_Description of the task_.
Rewrite the lines starting at the one containing "Where should I click to: Click the Additional" and ending at the one containing "coord(20,18)", replacing "Image resolution" with "Image dimensions" and keeping everything else the same.

_Data supplied_.
+++
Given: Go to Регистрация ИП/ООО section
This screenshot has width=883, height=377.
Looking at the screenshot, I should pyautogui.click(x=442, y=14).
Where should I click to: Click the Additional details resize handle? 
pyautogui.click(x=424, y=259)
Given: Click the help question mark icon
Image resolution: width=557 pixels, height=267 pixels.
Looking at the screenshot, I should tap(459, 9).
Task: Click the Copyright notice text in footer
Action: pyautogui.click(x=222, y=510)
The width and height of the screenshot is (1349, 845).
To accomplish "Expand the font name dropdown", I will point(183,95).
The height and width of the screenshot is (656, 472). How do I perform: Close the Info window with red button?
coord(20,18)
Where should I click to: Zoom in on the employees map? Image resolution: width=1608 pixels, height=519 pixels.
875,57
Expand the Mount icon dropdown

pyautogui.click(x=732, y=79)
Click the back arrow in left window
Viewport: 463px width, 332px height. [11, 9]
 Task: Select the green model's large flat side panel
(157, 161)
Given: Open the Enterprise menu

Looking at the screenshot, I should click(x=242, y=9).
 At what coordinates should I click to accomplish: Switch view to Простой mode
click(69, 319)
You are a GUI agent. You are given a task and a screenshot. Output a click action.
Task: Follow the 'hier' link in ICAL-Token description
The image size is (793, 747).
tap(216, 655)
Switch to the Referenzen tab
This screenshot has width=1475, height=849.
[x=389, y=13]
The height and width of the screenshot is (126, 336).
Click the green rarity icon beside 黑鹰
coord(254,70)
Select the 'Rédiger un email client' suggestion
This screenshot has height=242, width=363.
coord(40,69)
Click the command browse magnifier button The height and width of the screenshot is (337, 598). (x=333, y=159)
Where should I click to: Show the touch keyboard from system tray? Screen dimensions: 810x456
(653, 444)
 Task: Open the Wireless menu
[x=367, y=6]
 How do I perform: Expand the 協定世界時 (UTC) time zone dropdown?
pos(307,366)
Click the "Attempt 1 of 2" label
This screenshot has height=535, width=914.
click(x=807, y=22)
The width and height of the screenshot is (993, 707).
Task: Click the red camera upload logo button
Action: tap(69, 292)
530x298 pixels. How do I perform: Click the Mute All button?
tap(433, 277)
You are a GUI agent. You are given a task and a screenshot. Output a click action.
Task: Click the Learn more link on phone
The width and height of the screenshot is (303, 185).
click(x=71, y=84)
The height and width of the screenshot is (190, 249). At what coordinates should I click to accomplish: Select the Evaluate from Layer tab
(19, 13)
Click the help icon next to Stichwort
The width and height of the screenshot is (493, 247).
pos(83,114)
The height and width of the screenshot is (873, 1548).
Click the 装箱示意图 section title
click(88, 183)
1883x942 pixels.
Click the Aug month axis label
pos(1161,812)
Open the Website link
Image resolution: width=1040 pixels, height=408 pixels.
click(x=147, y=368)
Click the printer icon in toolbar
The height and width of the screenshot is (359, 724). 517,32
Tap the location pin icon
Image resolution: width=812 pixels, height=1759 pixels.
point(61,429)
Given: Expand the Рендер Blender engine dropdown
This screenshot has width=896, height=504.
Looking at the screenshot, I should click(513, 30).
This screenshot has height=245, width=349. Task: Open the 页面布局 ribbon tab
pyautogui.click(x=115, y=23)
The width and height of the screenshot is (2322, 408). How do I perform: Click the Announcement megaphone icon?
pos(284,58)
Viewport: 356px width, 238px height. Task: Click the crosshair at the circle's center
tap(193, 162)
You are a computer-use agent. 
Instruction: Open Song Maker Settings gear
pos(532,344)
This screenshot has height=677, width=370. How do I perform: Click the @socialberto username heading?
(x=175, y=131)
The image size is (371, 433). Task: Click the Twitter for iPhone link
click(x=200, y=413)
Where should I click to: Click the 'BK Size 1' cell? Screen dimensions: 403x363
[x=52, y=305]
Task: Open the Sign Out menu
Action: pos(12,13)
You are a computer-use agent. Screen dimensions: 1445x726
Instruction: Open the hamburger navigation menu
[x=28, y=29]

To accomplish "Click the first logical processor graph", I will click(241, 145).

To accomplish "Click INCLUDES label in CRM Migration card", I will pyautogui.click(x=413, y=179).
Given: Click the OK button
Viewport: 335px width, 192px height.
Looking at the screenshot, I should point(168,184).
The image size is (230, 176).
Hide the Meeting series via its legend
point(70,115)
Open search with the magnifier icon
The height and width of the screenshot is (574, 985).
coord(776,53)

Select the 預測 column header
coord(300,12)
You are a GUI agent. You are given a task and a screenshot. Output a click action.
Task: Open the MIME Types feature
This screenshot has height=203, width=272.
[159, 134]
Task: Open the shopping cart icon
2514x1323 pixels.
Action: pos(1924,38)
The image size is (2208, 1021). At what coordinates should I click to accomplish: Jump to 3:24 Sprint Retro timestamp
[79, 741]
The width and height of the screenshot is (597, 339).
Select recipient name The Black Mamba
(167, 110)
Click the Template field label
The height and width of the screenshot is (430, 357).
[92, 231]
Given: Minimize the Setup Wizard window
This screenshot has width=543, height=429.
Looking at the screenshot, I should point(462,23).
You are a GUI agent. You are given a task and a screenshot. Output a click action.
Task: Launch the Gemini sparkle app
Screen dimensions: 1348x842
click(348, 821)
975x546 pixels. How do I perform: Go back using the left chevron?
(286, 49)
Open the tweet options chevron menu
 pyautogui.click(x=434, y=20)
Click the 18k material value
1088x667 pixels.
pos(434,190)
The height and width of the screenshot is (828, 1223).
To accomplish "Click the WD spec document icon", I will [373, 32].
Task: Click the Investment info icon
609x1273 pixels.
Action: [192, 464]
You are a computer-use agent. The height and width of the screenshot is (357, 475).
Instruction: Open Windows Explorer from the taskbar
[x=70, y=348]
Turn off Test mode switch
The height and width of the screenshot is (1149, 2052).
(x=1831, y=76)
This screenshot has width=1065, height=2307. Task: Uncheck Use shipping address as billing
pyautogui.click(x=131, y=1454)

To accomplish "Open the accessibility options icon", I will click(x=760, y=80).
+++
_Completed task_.
Where should I click to: Click the Additional details resize handle? 
pyautogui.click(x=424, y=259)
Given: Click the help question mark icon
Image dimensions: width=557 pixels, height=267 pixels.
Looking at the screenshot, I should tap(459, 9).
Task: Click the Copyright notice text in footer
Action: pyautogui.click(x=222, y=510)
The width and height of the screenshot is (1349, 845).
To accomplish "Expand the font name dropdown", I will point(183,95).
The height and width of the screenshot is (656, 472). How do I perform: Close the Info window with red button?
coord(20,18)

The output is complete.